[Collected data]
Content starts
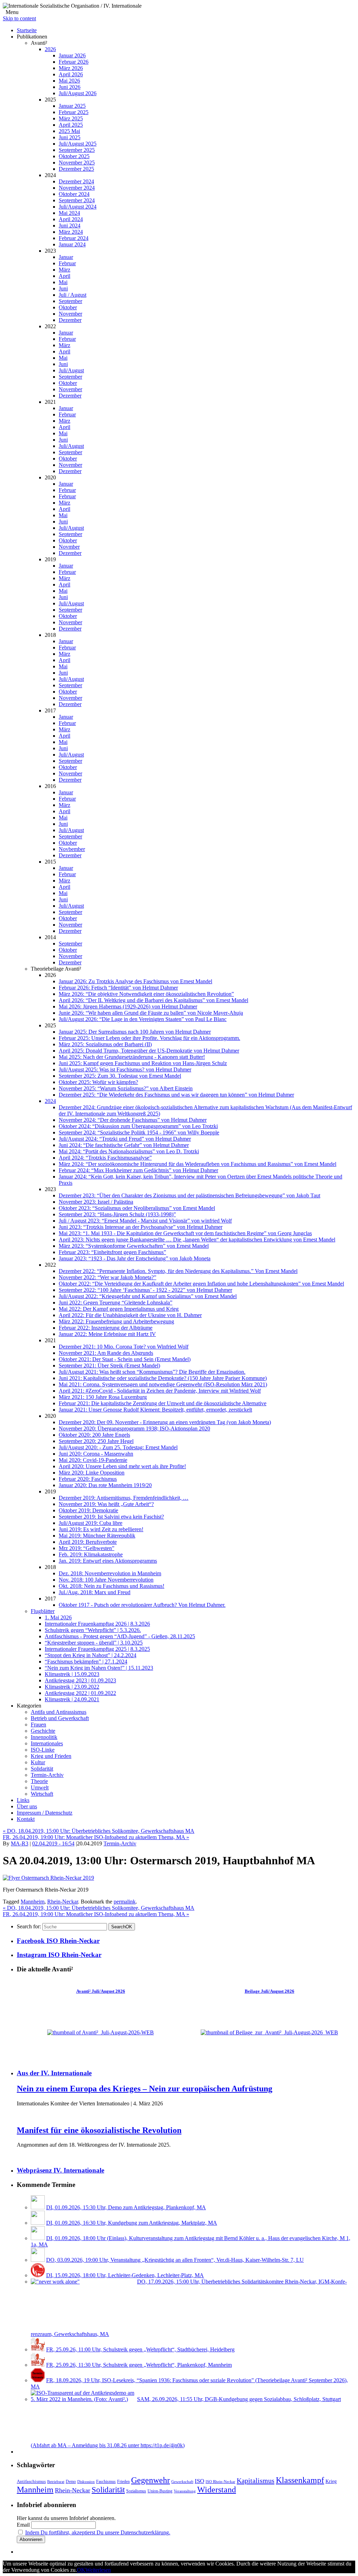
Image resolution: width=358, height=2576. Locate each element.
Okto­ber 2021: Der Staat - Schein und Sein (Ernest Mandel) (125, 1359)
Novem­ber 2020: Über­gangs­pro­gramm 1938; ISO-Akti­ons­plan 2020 (134, 1428)
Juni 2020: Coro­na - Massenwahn (96, 1454)
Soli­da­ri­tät (42, 1769)
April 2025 (71, 125)
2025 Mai (69, 131)
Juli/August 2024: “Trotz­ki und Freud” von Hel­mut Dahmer (125, 1139)
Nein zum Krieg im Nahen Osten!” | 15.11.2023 (99, 1668)
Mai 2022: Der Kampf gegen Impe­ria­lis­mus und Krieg (119, 1309)
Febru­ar (67, 263)
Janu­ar (66, 257)
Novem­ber (70, 314)
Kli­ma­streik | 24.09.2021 (72, 1699)
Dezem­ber (70, 320)
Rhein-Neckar (62, 1902)
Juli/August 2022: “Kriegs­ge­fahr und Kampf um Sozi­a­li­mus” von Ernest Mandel (148, 1296)
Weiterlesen (98, 2570)
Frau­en (38, 1724)
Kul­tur (38, 1762)
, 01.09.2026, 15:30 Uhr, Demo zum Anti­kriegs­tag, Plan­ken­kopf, (126, 2207)
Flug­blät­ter (43, 1611)
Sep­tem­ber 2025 (77, 150)
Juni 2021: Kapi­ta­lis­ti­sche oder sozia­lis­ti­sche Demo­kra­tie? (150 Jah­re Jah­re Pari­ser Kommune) (163, 1378)
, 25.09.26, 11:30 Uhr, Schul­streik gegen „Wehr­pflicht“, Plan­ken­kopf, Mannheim (139, 2365)
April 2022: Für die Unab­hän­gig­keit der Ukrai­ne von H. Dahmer (130, 1315)
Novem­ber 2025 (77, 163)
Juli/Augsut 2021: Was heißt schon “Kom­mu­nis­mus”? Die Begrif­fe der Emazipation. (152, 1372)
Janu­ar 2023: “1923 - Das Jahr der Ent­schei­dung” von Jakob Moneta (134, 1258)
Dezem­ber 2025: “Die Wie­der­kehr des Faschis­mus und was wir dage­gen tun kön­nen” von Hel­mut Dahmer (176, 1095)
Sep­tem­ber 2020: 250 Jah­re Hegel (96, 1441)
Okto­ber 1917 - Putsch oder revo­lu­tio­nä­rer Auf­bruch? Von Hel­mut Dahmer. (142, 1605)
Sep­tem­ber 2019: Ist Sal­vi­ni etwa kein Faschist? (111, 1517)
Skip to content (19, 18)
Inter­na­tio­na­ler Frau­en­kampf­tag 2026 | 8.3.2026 (97, 1624)
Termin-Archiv (119, 1843)
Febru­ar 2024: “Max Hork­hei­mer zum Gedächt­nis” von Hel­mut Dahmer (138, 1170)
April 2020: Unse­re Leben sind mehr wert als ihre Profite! (122, 1466)
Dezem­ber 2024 (76, 181)
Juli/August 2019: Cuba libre (90, 1523)
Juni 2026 (69, 87)
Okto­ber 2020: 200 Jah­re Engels (94, 1435)
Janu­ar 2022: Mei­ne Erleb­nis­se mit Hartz (107, 1334)
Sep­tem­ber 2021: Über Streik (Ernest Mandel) (109, 1365)
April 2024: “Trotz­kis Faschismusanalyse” (105, 1158)
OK (121, 1926)
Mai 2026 (69, 81)
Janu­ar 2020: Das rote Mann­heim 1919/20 (105, 1485)
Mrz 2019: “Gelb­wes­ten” (86, 1548)
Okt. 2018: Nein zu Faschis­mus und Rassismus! (111, 1586)
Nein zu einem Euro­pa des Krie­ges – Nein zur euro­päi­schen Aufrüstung (144, 2088)
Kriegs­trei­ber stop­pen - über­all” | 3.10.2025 (94, 1643)
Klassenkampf (300, 2480)
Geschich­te (43, 1731)
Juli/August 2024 (77, 207)
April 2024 (71, 219)
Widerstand (216, 2489)
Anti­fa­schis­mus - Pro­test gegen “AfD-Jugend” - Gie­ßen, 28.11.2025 (120, 1636)
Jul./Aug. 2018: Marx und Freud (94, 1592)
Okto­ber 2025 (74, 156)
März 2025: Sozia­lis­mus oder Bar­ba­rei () (105, 1044)
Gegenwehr (150, 2480)
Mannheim (32, 1902)
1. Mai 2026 (58, 1617)
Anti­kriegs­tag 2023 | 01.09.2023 (80, 1680)
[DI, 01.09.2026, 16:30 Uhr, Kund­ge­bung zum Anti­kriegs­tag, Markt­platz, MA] (38, 2223)
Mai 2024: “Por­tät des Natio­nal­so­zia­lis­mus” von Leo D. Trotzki (129, 1151)
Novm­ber (69, 547)
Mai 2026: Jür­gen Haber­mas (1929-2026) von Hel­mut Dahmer (128, 1006)
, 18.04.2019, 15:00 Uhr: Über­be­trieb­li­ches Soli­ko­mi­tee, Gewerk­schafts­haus (98, 1831)
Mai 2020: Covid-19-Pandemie (93, 1460)
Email (23, 2525)
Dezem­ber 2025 (76, 169)
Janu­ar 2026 (72, 55)
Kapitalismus (255, 2480)
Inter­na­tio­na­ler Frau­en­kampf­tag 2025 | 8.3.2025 (97, 1649)
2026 (50, 49)
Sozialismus (136, 2491)
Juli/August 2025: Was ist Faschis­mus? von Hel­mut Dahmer (125, 1069)
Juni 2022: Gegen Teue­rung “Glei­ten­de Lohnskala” (115, 1302)
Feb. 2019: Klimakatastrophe (91, 1554)
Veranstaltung (185, 2491)
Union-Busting (160, 2491)
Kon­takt (26, 1819)
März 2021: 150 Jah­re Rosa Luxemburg (103, 1397)
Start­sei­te (27, 30)
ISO (199, 2481)
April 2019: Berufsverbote (88, 1542)
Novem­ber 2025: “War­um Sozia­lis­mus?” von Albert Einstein (126, 1088)
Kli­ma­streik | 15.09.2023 (72, 1674)
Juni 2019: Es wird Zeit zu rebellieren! (101, 1529)
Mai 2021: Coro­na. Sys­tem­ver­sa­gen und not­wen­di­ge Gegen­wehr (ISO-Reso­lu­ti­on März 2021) (163, 1384)
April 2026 (71, 74)
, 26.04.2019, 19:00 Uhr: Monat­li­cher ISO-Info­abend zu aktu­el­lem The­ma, (96, 1837)
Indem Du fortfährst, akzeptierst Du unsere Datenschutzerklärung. (97, 2532)
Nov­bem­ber (72, 849)
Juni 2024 (69, 225)
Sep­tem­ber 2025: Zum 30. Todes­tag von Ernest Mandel (120, 1076)
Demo (71, 2481)
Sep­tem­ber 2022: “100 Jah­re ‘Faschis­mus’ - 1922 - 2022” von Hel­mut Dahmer (145, 1290)
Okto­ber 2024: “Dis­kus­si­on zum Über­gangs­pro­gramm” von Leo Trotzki (138, 1126)
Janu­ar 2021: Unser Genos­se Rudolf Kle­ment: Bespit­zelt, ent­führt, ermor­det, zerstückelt (155, 1410)
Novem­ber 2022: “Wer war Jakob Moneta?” (107, 1277)
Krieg (331, 2481)
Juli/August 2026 (77, 93)
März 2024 (71, 232)
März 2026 (71, 68)
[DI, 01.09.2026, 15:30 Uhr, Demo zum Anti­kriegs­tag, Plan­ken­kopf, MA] (38, 2207)
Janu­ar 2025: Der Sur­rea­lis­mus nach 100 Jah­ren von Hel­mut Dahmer (135, 1032)
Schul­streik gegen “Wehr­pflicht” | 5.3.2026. (93, 1630)
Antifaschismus (31, 2481)
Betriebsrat (55, 2482)
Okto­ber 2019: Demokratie (88, 1510)
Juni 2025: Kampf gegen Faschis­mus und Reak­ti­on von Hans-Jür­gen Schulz (143, 1063)
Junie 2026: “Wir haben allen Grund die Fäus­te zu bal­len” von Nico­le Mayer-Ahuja (151, 1013)
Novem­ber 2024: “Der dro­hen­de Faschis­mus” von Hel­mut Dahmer (133, 1120)
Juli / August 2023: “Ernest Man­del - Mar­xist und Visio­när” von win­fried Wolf (145, 1221)
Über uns (27, 1806)
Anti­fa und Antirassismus (58, 1712)
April (64, 276)
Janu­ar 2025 (72, 106)
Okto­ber (68, 307)
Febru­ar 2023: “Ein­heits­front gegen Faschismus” (112, 1252)
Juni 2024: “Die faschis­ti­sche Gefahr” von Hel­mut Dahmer (124, 1145)
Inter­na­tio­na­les (47, 1743)
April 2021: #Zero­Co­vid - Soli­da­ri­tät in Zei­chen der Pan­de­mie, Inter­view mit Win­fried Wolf (160, 1391)
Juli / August (72, 295)
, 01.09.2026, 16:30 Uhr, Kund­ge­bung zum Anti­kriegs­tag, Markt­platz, (131, 2223)
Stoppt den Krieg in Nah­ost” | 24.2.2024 (90, 1655)
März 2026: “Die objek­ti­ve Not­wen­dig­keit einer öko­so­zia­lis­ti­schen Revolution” (146, 994)
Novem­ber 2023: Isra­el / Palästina (96, 1202)
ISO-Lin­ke (43, 1750)
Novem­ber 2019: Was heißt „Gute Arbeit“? (106, 1504)
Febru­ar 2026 (73, 62)
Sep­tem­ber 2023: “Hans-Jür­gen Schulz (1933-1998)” (117, 1214)
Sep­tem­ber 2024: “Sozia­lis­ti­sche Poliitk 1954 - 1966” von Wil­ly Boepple (139, 1132)
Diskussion (86, 2482)
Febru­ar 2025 (73, 112)
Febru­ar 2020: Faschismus (88, 1479)
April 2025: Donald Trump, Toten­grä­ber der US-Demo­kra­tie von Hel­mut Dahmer (149, 1051)
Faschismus (106, 2481)
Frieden (123, 2481)
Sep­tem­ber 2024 (77, 200)
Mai (63, 282)
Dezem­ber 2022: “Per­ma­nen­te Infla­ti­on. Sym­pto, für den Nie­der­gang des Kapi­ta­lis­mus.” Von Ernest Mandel (178, 1271)
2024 (50, 1101)
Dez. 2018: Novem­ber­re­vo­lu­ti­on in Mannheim (110, 1573)
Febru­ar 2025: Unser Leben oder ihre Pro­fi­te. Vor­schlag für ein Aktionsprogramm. (149, 1038)
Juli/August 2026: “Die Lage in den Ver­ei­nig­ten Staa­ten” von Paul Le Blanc (143, 1019)
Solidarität (108, 2489)
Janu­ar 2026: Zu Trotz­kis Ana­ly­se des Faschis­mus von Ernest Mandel (135, 981)
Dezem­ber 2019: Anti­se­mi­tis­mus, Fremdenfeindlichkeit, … (123, 1498)
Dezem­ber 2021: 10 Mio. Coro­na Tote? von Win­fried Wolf (123, 1347)
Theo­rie (39, 1781)
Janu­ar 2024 (72, 244)
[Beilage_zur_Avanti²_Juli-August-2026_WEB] (269, 2032)
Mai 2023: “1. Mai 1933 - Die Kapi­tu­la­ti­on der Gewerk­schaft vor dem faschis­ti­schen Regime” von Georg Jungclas (185, 1233)
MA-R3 (19, 1843)
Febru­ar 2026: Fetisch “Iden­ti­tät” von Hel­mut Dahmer (118, 988)
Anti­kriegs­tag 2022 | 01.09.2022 (80, 1693)
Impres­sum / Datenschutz (44, 1813)
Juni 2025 (69, 137)
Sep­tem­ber (70, 301)
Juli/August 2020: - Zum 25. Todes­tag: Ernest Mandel (118, 1447)
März (64, 270)
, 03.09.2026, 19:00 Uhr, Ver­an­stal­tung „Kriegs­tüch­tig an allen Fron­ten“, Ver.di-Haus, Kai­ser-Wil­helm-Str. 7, (175, 2260)
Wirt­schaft (42, 1794)
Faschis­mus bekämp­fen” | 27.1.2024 (86, 1661)
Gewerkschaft (182, 2482)
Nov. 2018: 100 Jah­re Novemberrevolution (106, 1580)
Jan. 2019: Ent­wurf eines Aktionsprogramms (108, 1561)
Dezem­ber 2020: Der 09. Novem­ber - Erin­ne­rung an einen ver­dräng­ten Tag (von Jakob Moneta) (165, 1422)
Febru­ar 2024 (73, 238)
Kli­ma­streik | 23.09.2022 (72, 1687)
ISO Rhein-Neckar (220, 2481)
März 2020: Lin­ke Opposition (91, 1473)
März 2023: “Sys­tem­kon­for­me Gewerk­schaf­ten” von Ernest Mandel (134, 1246)
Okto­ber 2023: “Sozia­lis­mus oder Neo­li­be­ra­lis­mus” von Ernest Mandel (137, 1208)
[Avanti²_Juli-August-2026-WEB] (100, 2032)
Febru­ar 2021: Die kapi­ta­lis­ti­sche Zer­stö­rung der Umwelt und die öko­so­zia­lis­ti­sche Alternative (162, 1403)
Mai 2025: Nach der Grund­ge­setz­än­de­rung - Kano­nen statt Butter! (132, 1057)
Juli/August (71, 370)
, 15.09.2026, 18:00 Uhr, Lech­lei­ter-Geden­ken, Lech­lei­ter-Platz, (125, 2275)
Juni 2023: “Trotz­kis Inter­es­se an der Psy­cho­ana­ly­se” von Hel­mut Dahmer (140, 1227)
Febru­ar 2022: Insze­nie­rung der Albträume (105, 1328)
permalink (125, 1902)
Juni (63, 288)
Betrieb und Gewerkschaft (60, 1718)
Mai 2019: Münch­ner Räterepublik (97, 1536)
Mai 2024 (69, 213)
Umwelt (40, 1787)
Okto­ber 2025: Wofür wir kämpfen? (98, 1082)
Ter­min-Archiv (47, 1775)
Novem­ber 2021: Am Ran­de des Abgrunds (106, 1353)
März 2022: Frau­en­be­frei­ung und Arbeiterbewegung (116, 1321)
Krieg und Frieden (51, 1756)
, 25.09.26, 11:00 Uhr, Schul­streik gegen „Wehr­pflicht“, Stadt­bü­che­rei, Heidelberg (140, 2349)
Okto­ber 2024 (74, 194)
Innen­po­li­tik (44, 1737)
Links (23, 1800)
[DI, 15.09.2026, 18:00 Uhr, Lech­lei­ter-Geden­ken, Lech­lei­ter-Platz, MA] (38, 2275)
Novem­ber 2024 (77, 188)
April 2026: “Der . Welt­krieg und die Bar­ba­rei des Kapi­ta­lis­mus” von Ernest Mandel (153, 1000)
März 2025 (71, 118)
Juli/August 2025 (77, 144)
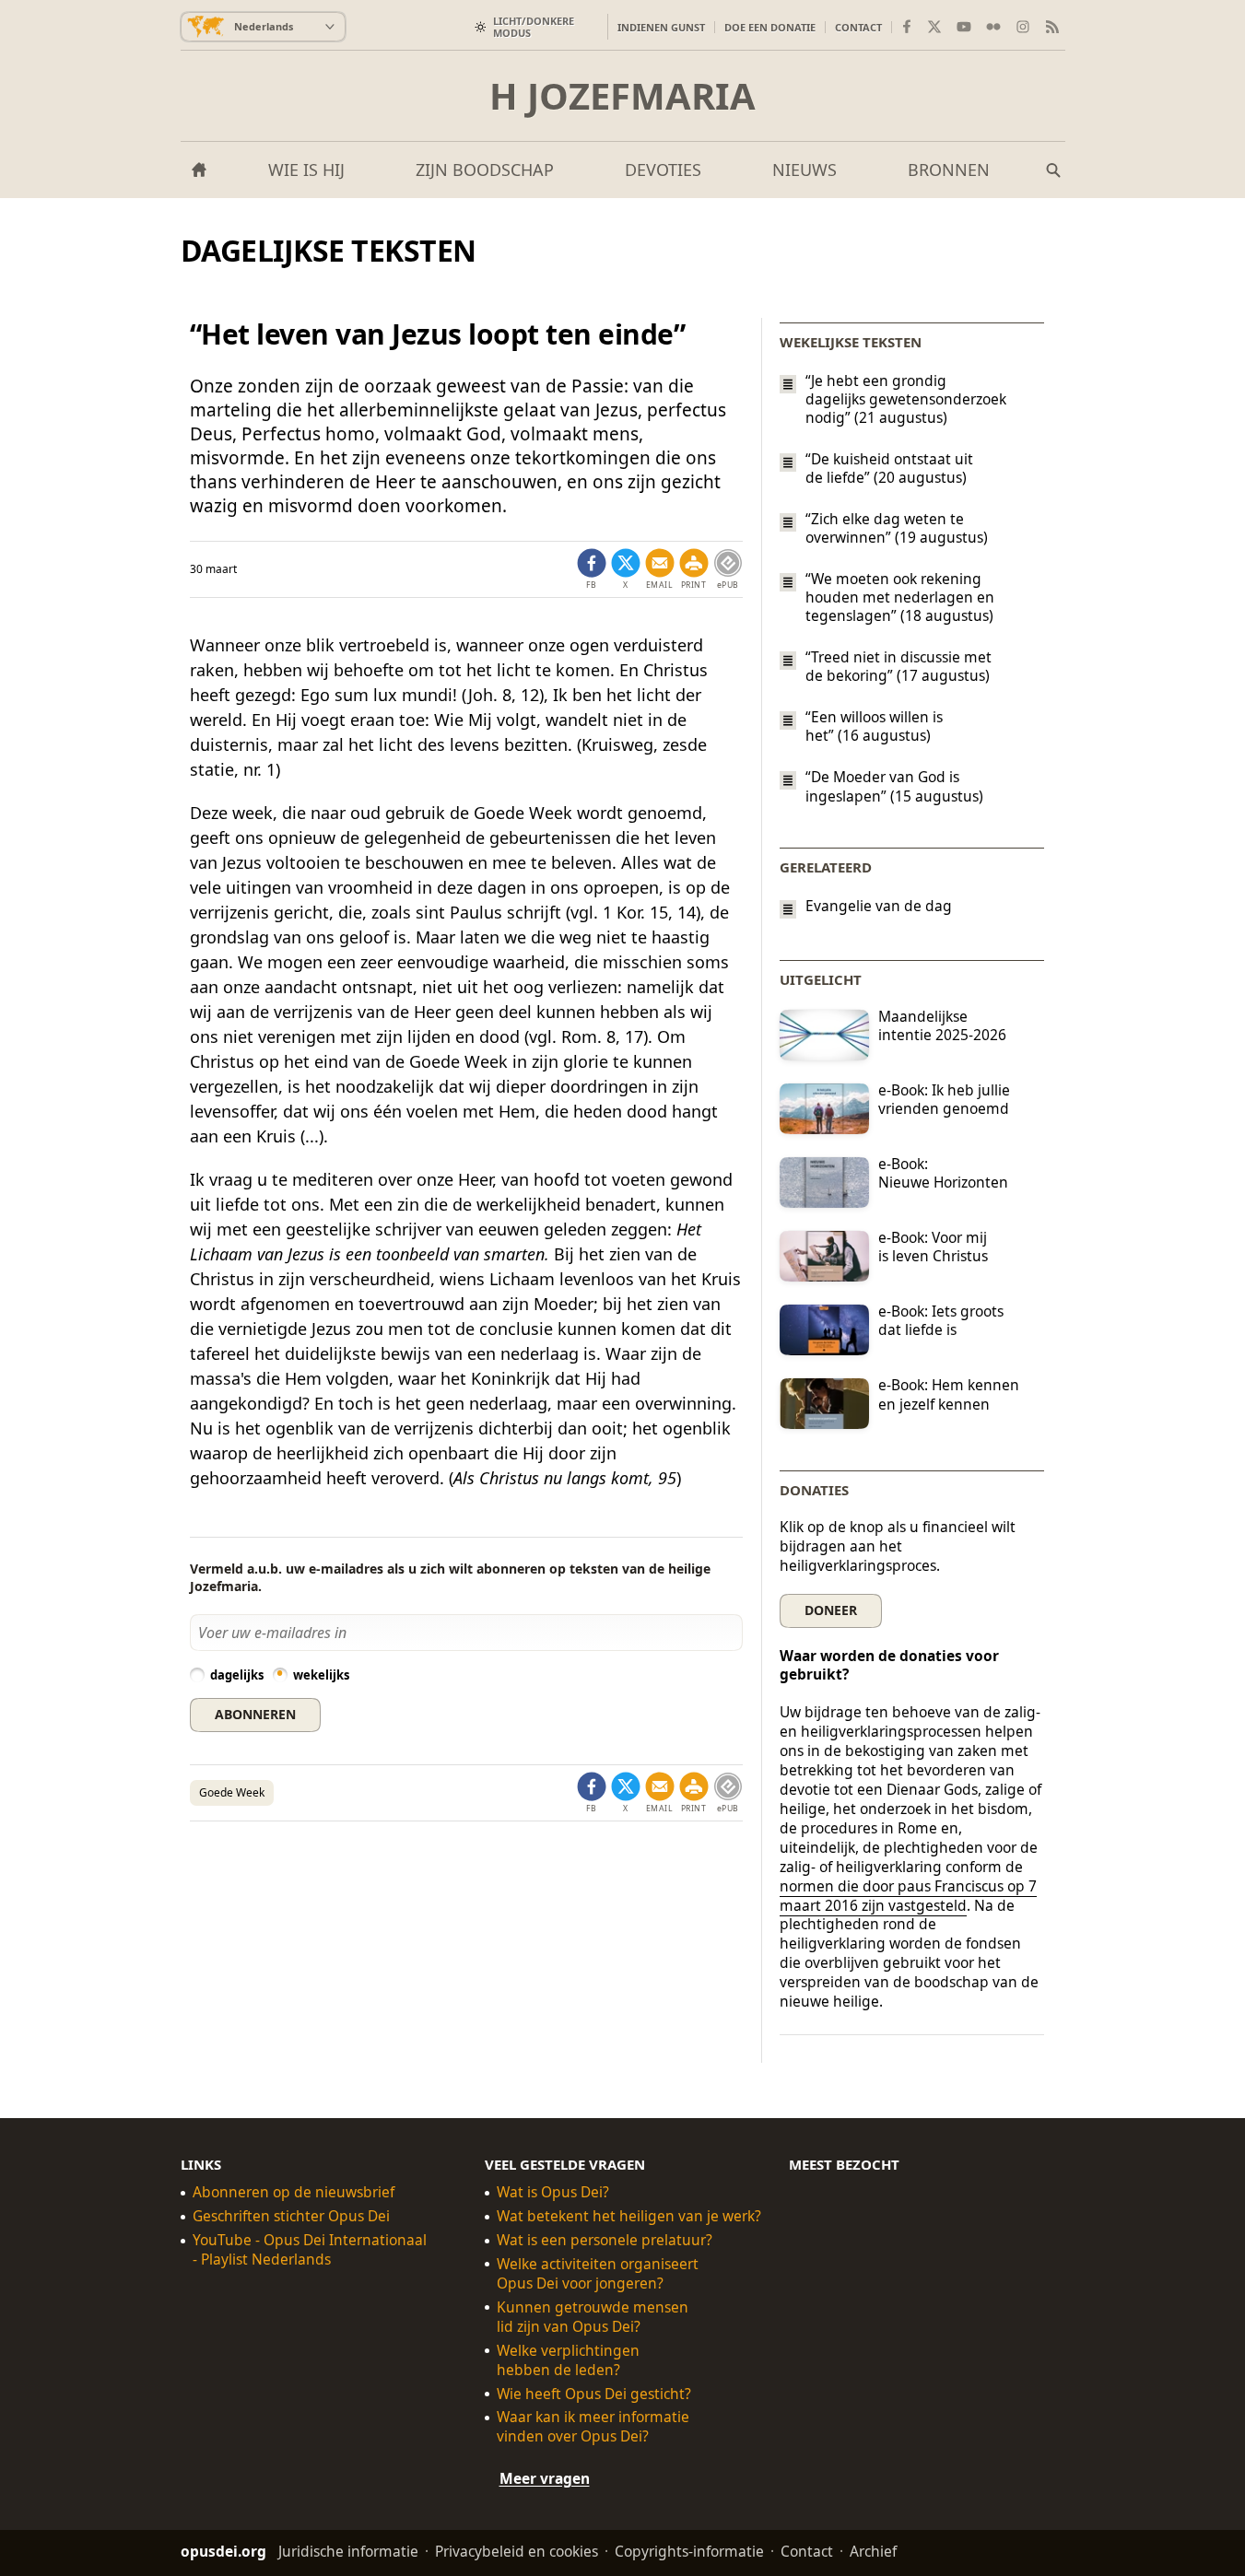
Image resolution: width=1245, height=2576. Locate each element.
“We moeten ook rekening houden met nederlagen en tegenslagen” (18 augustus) (899, 597)
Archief (873, 2551)
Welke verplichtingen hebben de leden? (568, 2360)
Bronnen (949, 169)
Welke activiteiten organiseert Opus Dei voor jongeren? (598, 2273)
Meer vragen (544, 2478)
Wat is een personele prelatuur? (604, 2240)
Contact (858, 27)
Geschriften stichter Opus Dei (291, 2216)
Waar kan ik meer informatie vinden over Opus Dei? (593, 2427)
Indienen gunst (661, 27)
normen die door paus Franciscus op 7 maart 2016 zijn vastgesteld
Content ends
> **WHAT YOU ARE ASKED TO DO**:
Only the lines above from the line with "Nov. 2018: 100" to the line with "ISO Rhein-Neckar (220, 2481)", those two lines included, should be reproduced exactly.

> **EXERCISE RESPONSE**:
Nov. 2018: 100 Jah­re Novemberrevolution (106, 1580)
Jan. 2019: Ent­wurf eines Aktionsprogramms (108, 1561)
Dezem­ber 2020: Der 09. Novem­ber - Erin­ne­rung an einen ver­dräng­ten Tag (von Jakob Moneta) (165, 1422)
Febru­ar 2024 (73, 238)
Kli­ma­streik | 23.09.2022 (72, 1687)
ISO Rhein-Neckar (220, 2481)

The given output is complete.